[START RECORDS SUPPLIED]

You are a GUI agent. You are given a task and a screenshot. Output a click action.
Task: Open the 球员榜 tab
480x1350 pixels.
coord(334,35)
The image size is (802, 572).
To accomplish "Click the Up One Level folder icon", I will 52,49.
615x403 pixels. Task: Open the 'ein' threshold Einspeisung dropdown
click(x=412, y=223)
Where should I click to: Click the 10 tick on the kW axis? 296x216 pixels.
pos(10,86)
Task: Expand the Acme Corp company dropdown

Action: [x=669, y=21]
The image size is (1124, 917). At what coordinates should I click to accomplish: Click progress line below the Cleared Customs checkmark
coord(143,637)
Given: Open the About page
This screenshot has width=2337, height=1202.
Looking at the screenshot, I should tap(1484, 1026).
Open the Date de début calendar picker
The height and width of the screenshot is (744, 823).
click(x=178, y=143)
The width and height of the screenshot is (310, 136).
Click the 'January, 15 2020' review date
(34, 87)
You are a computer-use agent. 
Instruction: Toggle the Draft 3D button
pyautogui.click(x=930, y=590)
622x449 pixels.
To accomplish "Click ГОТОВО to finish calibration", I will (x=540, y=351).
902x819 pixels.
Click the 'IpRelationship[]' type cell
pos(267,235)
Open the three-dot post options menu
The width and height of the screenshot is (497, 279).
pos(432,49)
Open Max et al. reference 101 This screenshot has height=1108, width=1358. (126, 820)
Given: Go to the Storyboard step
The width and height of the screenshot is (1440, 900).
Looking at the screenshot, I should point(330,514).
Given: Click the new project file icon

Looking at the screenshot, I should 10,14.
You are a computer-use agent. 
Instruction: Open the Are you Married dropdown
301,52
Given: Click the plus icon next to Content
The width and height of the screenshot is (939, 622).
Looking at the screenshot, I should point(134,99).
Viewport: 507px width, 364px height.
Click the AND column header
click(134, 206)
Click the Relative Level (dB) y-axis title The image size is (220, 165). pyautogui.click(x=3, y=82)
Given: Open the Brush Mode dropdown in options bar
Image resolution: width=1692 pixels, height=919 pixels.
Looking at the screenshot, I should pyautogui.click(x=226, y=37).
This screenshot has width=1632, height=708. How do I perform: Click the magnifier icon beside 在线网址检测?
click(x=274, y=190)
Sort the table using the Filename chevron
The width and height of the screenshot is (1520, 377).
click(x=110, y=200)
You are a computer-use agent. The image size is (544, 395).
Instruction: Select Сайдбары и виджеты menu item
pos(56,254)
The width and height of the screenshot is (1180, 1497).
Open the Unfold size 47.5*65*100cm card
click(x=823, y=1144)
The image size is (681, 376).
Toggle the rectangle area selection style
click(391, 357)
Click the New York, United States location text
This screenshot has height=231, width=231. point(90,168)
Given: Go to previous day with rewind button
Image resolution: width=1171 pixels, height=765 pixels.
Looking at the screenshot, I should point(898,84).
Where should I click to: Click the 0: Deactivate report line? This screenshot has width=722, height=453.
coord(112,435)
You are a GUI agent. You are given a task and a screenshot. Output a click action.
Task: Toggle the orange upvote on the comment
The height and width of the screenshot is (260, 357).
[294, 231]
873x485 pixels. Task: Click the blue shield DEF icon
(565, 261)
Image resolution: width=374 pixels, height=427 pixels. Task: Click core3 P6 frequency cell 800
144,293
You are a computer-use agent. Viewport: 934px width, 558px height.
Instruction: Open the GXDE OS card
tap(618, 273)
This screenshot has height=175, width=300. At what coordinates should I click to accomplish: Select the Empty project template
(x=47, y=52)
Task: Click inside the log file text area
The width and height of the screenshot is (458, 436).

[END RECORDS SUPPLIED]

> [AIM]:
Identify every line in the listing that contains the string "pyautogui" and copy each of those lines.

> [WORKED ANSWER]:
pyautogui.click(x=930, y=590)
Click the Relative Level (dB) y-axis title The image size is (220, 165). pyautogui.click(x=3, y=82)
Looking at the screenshot, I should pyautogui.click(x=226, y=37).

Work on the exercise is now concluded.